Nos despedimos, tomo de la mano a mi niño y me dirijo hacia el césped. Él se ha quedado callado y avanza lentamente con la cabeza gacha. Paro, le explico. No dice nada. Asiente lentamente. Le abrazo y le subo a mis brazos, sus ojos brillan, pero no llora.  Le pregunto si quiere un helado, y niega con la cabeza.  Lo siento en la yerba, me recuesto y le invito a hacer lo mismo, él no quiere. Se deja abrazar y así en silencio nos quedamos unos minutos que, para mí, son eternos. Me saco los zapatos y le invito a hacer lo mismo, se niega. Su mirada está en el césped, la mía en el cielo. Mi brazo rodea su cintura, es el nexo entre nuestras divagaciones que sin querer  y sin que nos lo digamos, confluyen en el famoso bicho que ahora no nos deja ni siquiera remar.

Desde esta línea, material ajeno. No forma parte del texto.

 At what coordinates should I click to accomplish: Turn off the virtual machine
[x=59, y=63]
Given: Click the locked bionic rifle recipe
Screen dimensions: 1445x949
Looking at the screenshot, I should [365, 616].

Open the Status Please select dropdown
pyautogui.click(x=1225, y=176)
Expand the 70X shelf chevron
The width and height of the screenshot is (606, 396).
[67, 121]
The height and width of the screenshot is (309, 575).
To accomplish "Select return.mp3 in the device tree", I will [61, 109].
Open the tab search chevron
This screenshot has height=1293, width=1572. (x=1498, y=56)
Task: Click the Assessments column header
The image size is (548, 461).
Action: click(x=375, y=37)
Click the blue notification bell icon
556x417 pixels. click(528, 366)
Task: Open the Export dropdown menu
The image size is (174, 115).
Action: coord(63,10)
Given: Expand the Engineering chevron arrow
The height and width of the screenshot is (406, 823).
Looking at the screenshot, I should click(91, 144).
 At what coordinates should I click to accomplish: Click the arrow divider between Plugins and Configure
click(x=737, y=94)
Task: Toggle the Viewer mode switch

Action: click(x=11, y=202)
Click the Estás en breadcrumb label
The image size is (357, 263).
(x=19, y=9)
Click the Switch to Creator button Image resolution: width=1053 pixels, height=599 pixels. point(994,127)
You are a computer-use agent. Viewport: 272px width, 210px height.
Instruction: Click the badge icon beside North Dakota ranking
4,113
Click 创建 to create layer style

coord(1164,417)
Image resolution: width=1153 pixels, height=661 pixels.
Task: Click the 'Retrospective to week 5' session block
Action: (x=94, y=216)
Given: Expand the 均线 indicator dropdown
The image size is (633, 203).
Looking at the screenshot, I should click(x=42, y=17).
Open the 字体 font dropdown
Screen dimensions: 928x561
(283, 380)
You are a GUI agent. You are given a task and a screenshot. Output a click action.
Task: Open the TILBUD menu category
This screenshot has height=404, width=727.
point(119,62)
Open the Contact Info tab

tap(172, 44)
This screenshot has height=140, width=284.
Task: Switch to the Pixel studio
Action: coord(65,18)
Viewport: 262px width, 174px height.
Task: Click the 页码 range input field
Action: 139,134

El cielo maravilloso, la rubia cabellera de mi hijo y el sentir la yerba en las plantas de los pies desnudas, me recuerdan una vieja canción de Sui Géneris que tocaba a mis 16. Esa que contaba sobre ese “verano descalzo y rubio, que arrastraba entre la piel gotas claras a un mar oscuro”. La letra es bella pero más lo es la música que revive en mi cabeza. Creo que su ritmo ayudará a sanar la tristeza de mi amado. Comienzo a cantarla, ¡la recuerdo completa!  La canto en voz alta, en la segunda estrofa me acerco y se la canto al oído.  Me regala su atención, mira mis pies descalzos y se quita zapatos y medias.  Le digo que mire el cielo, me invita a mirar las hojas secas movidas por el viento, le digo que se acomode la gorra para que no le queme el sol y le ofrezco agua. Bebe, toma la botella, me lanza unas gotas y ríe. Hago lo mismo.

Me pongo en la pose del gato y el me cabalga, avanzo por le césped como un raro caballo que camina en sus rodillas traseras.  Entre relincho y relincho, silbo las canciones del Django de los spaghetti westerns y hago caer a mi jinete. Luego jugamos a que yo era un árbol y él era el fruto que se desprende. Una naranja, una manzana, un zapallo colgado en una pared, infinidad de plantas. Le enseño que las zanahorias no caen de un árbol… Le propongo regresar y caminamos descalzos en la yerba del parque. Cuando este termina le digo que nos calcemos para entrar a la vereda, que de seguro estará caliente. Se niega, ríe y se encanta de que la gente le mire caminar descalzo. Siente el calor del cemento, se sube a mis pies y caminamos dando pasos pequeños un pie suyo sobre uno mío. Baja de nuevo... La cuadra final la hace entre mis brazos.

-          Estuvo lindo el paseo, papi, me dice.

-          ¿Aun sin botecitos, amor?

-          Sí…

-          Que bueno que te gusto, mijito, respondo.

-          La otra semana si tendremos botecitos ¿verdad?.

Le sonrío, abro un helado y se lo entrego.

-          No sabemos aún, veamos…

Mientas miro a mi pequeño disfrutar del azul pintalenguas, pienso que también extraño remar y mojarme en las lenguas de agua del parque. ¿Cuándo acaba esta mierda?, para mis adentros, me pregunto otra vez.